Unsere Studie hat gezeigt, dass die Intensität der Hirnaktivität im Schlaf (gemessen durch die EEG-Power) bei eineiigen ähnlicher als bei zweieiigen Zwillingen war 2. Eineiige Zwillinge sind genetisch identisch, während zweieiige Zwillinge ungefähr die Hälfte ihrer Gene gemeinsam haben. Dieses Resultat einer größeren Ähnlichkeit zwischen eineiigen Zwillingen bedeutet, dass die Hirnaktivität während des Schlafs genetisch beeinflusst wird. Dieser genetische Einfluss zeigte jedoch in unserer Studie Unterschiede zwischen den verschiedenen Hirnregionen. So ist z.B. die Tiefschlaf-Aktivität in den vorderen Gehirnteilen genetisch bedingt, während sie in den hinteren Teilen einen starken Einfluss der Umgebung zeigt.  

Diese Ergebnisse zeigen, dass einige Aspekte der Aktivität im schlafenden Gehirn durch die Umgebung verändert werden können 3. Es bleibt noch unbekannt, welche konkreten Faktoren aus der Umgebung dabei massgebend sind. Frühere Studien haben jedoch gezeigt, dass z.B. die Eltern-Kind-Interaktion für die Hirnentwicklung des Kindes relevant sein kann.

Andererseits, haben wir in derselben Studie eine geringe Ähnlichkeit zwischen zweieiigen aber auch eineiigen Zwillingen bezüglich der Synchronisierung im schlafenden Gehirn (gemessen durch die EEG-Kohärenz) gefunden 4. Dieses Mass spiegelt die Kommunikation zwischen verschiedenen Hirnregionen wider. Unser Befund deutet auf einen Einfluss der Umgebungsfaktoren hin, welche die individuellen Erfahrungen der einzelnen Zwillinge umfassen und nicht innerhalb eines Zwillingspaars geteilt werden. Es ist bekannt, dass trotz der gemeinsamen Gene, sich auch eineiige Zwillinge zu Individuen mit unterschiedlichen Charakteren entwickeln.
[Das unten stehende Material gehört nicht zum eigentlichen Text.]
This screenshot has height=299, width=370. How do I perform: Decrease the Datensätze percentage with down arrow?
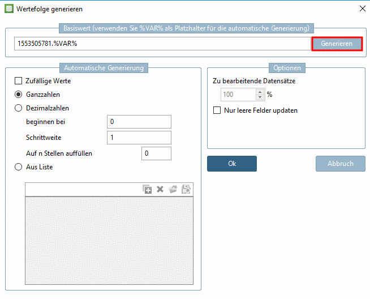(260, 97)
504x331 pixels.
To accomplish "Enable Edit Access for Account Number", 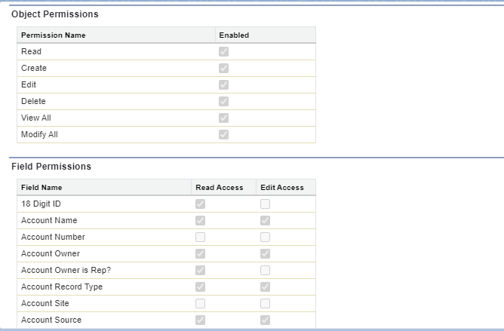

Diese neuen Ergebnisse zeigen, dass insbesondere das Ausmass der Interaktion zwischen verschiedenen Hirnteilen eines der Charakteristiken ist, welche jedes Individuum einzigartig macht.
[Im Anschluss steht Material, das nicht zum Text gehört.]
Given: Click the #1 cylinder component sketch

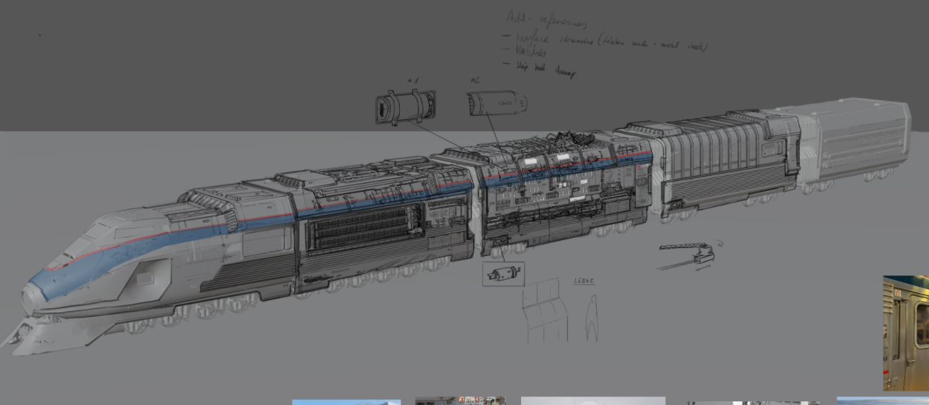Looking at the screenshot, I should click(405, 108).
Während der erste “Bauplan” des Gehirns weitgehend von unseren Genen bestimmt wird, ist die Art und Weise, wie unser Gehirn Informationen verknüpft und verarbeitet, empfindlich gegenüber Umgebungseinflüssen, was uns die lebensnotwendige Anpassung an die Umwelt ermöglicht. Unsere Befunde heben konkrete informative Messgrössen im Schlaf hervor, um die Hirnentwicklung während der turbulenten Zeit der Adoleszenz zu verfolgen.  

Referenzen:

1 Peirano PD, Algarín CR (2007). Sleep in Brain Development. Biological Research, 40:471–478.

2 Rusterholz T, Hamann C, Markovic A, Schmidt SJ, Achermann P, Tarokh L (2018). Nature and Nurture: Brain Region-Specific Inheritance of Sleep Neurophysiology in Adolescence. Journal of Neuroscience, 38(43):9275-9285.
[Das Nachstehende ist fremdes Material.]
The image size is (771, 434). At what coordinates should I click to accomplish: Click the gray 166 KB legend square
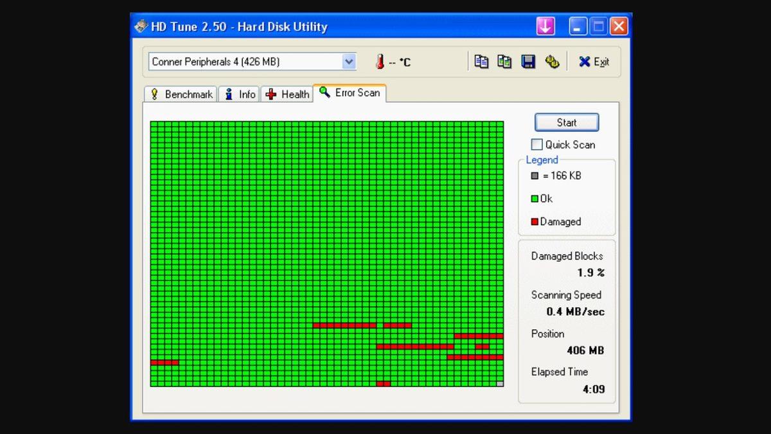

3 Markovic A, Achermann P, Rusterholz T, Tarokh L (2018). Heritability of Sleep EEG Topography in Adolescence: Results from a Longitudinal Twin Study. Scientific Reports, 8(1):7334.

4 Markovic A, Kaess M, Tarokh L (2020). Environmental Factors Shape Sleep EEG Connectivity During Early Adolescence. Cerebral Cortex, 30(11):5780-5791.